Halit Ergenç son dönem oyuncuların en gözdelerinden. 'Muhteşem Yüzyıl'daki Kanuni Sultan Süleyman rolüyle unutulmaz oldu. Halit Ergenç'in şöhrete giden hayat hikayesi filmlere taş çıkartacak cinsten...
Hazırlayan: Seral CUMALI
seral.cumali@posta.com.tr
Halit Ergenç 30 Nisan 1970’te İstanbul’da dünyaya geldi. Babası Mehmet Sait Ergenç, Şehir Tiyatroları oyuncusuydu. Ayrıca arabesk şarkılar yazar, bestelerdi. ‘Şimdi Şeytana Uyduk Bin Kere Perişan Olduk’ adlı şarkısı çok popüler olmuştu. Kabataş Setüstü’ndeki evleri, Orhan Gencebay’ın, Müslüm Gürses’in sıkça uğradığı bir evdi. Mehmet Sait Ergenç oğluna, erken yaşta kaybettiği kardeşi Halit’in adını vermişti.
Halit’in annesi İnci Aliye Yüceışık, 2 yıl sonra dünyaya gelen ikinci çocukları Azade zihinsel özürlü doğunca işini bırakmış ve kızının bakımına adamıştı kendini. Evde yaşam çok zorluydu. Parasızlık, anne-baba kavgası Halit’i çok etkiliyordu. Halit ilkokuldayken anne ve babası ayrıldı. Ama babası evden ayrılmamış; bu yüzden kavga gürültü devam etmişti. Halit Ergenç, Mehmet Sait Bey’in ilk oğluydu. Mehmet Sait Bey 5 kere evlendi. İnci Hanım’dan önce yaptığı evlilikten iki kızı vardı.
İnci Hanım’dan iki, bir sonraki evliliğinden de 2 oğlu oldu. Mehmet Sait Bey, İnci Hanım’a sonraki evliliğinden olan oğlunu getirmiş, “Bak İnci ne tatlı değil mi?” demişti. İnci Hanım’ı çok üzen bu durum, Halit’in de anılarında yer etmişti.
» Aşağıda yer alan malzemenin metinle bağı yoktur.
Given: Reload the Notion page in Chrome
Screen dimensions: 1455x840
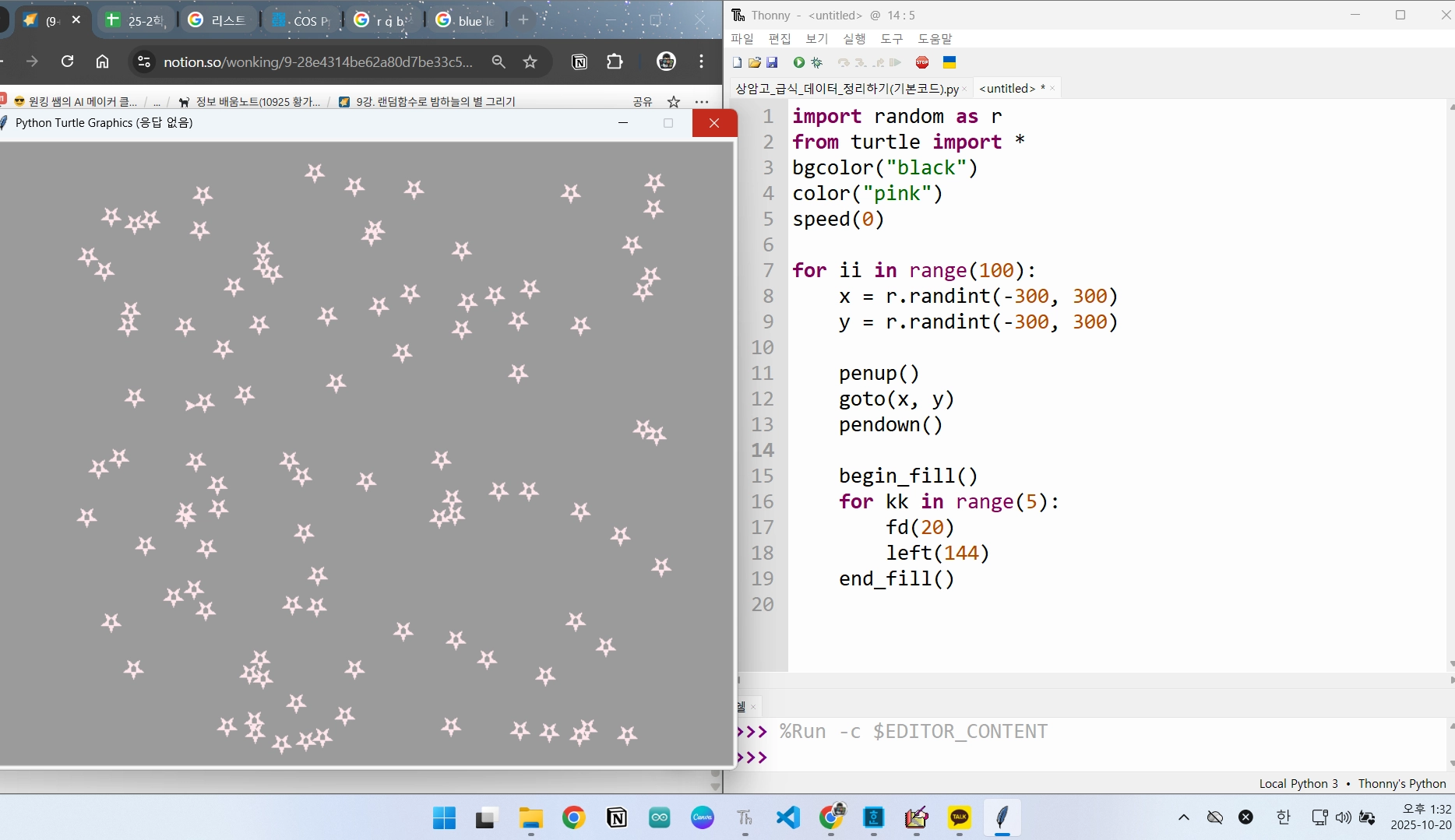Looking at the screenshot, I should [68, 62].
Ama Mehmet Sait Bey öldüğünde cüzdanından İnci Hanım’ın resmi çıkmıştı.
Her işi yaptı
Müzisyen bir babanın çocuğu olarak müziği çok sevmişti; arabesk, rock, caz...
Beşiktaş Anadolu Lisesi’nde okurken, okul orkestrasının solisti oldu. Liselerarası bir yarışmada ‘En Güzel Sesli Liseli’ diye gazetede haberi çıktı.
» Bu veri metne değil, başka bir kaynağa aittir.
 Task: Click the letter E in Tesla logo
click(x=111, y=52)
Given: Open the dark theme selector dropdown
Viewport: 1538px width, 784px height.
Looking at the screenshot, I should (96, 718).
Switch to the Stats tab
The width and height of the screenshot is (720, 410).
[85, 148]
Annesine ve ona onca acıyı çektiren babası da müzisyendi; belki de ondandı, İTÜ Gemi İnşaatı ve Deniz Bilimleri Bölümü’ne girmesi. Halit Ergenç yıllar sonra bir röportajında bu seçim için, “Yeter ki babam gibi sanatla uğraşmayayım diyeydi...” açıklamasını yaptı. Ama yine de gizli gizli konservatuvara hazırlanmaktan geri kalmadı; sonunda Mimar Sinan Üniversitesi’nin Opera bölümünü kazandı.
Parası yoktu; bir parça peynirle karnını doyuruyor, her yere bisikletle gidiyordu. Bir ara bilgisayar operatörlüğü yaptı; okul kantininde harcayacağı parayı çıkarttı. Parasızlıktan sinemaya bile gidemiyordu. Ne işler yapmadı ki; karaborsa bilet sattı, pencerelere güvenlik ve güneş filmi taktı, İKSV ’nin konserlerinde sahneyi kurdu, nota çevirmenliği, yer göstericilik...
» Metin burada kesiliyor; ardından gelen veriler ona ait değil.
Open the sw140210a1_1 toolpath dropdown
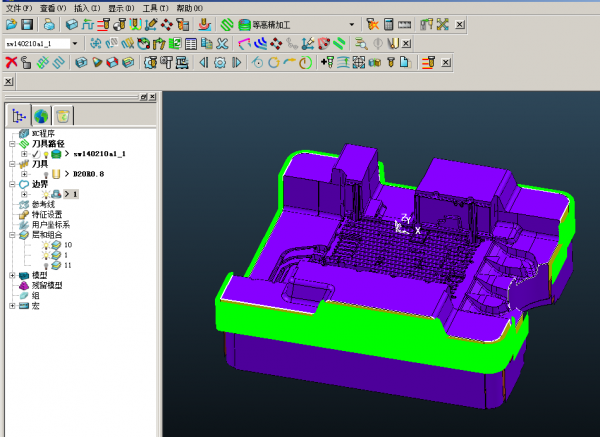Screen dimensions: 600x437 click(x=76, y=44)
Sadece müzik değil dans da vardı hayatında. Dansa başladığında 105 kilo idi. Kilo verdi; rumba, çaça, samba, vals, tango öğrendi; dans dersleri vermeye başladı. Sonunda sahnedeydi; Leman Sam’a vokal yapıyor, Ajda Pekkan’ın Günay’daki programlarında mavi taytıyla dans ediyordu...
Dans ve müzikaller
Halit Ergenç henüz konservatuvarda öğrenciyken, oyunculuğun kapısını ona Haldun Dormen açtı. ‘Ben müzikalciyim” dedi Haldun Dormen’e. “Hayır, sen şarkı söyleyen oyuncusun...” yanıtını aldı.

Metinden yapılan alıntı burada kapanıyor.